Pas de moulin en vue à la boulangerie biologique La Vapeur à Labenne, ouverte il y a tout juste trois ans. Ici, Véronique Wegner (en production) et son homme Paulo Costa (à la vente) se fournissent chez la référence Pichard dans le Sud-Est et aussi à Lectoure (Gers) pour les variétés anciennes de blé en biodynamie de Patrice Bounet.

« C’était difficile de trouver dans le coin du bio dans les quantités voulues », explique la boulangère qui se mit au pain bio en Haute-Savoie il y a une dizaine d’années avant de revenir en pays landais où elle a passé son enfance.

UNE DEMANDE FORTE, UN DÉVELOPPEMENT RAPIDE

« On a eu un démarrage et un développement très rapides sur les deux premières années et on continue à progresser gentiment en étant au maximum de notre potentiel avec nos quatre salariés qui forment une super équipe », fait valoir cette ancienne du service à la personne au centre intercommunal d’action sociale du Seignanx, avant de se former à l’École internationale de boulangerie, en plus de son CAP passé en candidat libre au CFA de Mont-de-Marsan.
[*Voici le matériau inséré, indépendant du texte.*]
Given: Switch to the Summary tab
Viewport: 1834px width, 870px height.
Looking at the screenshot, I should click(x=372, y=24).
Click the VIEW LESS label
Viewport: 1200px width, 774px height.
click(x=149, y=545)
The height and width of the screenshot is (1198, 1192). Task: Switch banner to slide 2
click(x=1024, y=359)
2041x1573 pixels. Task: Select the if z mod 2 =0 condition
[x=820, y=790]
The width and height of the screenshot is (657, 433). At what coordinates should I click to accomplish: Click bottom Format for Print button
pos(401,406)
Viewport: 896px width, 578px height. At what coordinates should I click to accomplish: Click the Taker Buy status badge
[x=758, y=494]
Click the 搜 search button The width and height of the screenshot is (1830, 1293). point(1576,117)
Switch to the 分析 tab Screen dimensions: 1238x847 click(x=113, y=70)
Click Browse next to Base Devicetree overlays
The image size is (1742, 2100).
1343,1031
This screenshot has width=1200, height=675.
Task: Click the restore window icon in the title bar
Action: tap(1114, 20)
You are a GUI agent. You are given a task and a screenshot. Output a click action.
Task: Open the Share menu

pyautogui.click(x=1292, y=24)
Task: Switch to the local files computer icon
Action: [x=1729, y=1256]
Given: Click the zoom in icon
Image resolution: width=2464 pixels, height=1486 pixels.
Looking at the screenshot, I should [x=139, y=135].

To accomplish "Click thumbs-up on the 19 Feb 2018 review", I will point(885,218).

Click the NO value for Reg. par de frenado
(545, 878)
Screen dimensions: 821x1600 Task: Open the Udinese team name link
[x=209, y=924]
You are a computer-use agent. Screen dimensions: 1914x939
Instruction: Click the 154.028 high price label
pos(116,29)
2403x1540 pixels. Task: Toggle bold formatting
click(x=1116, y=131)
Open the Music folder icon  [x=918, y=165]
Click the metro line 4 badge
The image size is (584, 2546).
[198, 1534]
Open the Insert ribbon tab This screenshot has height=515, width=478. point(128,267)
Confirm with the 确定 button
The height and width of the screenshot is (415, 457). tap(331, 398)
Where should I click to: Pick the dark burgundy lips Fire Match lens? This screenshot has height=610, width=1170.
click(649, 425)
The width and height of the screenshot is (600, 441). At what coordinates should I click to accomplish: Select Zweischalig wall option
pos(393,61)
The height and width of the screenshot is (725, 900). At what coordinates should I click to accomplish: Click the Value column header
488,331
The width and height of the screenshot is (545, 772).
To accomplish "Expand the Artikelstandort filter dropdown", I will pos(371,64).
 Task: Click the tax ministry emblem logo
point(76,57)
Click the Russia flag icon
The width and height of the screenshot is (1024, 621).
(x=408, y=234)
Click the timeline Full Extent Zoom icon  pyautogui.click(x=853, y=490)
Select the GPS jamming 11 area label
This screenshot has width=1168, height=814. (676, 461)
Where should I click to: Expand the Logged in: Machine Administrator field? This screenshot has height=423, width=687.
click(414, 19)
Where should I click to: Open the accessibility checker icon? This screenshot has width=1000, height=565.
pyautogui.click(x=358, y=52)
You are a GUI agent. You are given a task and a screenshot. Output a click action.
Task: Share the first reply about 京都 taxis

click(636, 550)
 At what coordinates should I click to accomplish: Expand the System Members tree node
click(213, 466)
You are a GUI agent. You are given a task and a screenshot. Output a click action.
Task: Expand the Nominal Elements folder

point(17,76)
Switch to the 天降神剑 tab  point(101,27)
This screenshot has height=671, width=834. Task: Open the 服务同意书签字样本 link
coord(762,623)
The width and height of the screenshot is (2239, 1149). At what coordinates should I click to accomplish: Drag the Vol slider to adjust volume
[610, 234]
Dans cette affaire qui tourne et fournit , entre autres, la Biocoop de Capbreton ou la Villa Seren à Hossegor, pas de baguette ni de chocolatine, mais des pains de 400 g à 1 kg, des brioches et biscuits entièrement faits sur place : « On essaie de couvrir tous les goûts, avec du pain alvéolé à la belle croûte, d’autres aux indices glycémiques bas et riches en fibres… On sent un engouement sur le pain bio en termes gustatif. Nous cherchons avant tout la qualité des ingrédients, des matières premières, et de longues fermentations qui pourraient être plus favorables à une bonne santé, en aidant à la dégradation du gluten et à une meilleure digestion, en comparaison avec les pains réalisés de manière rapide ou industrielle. »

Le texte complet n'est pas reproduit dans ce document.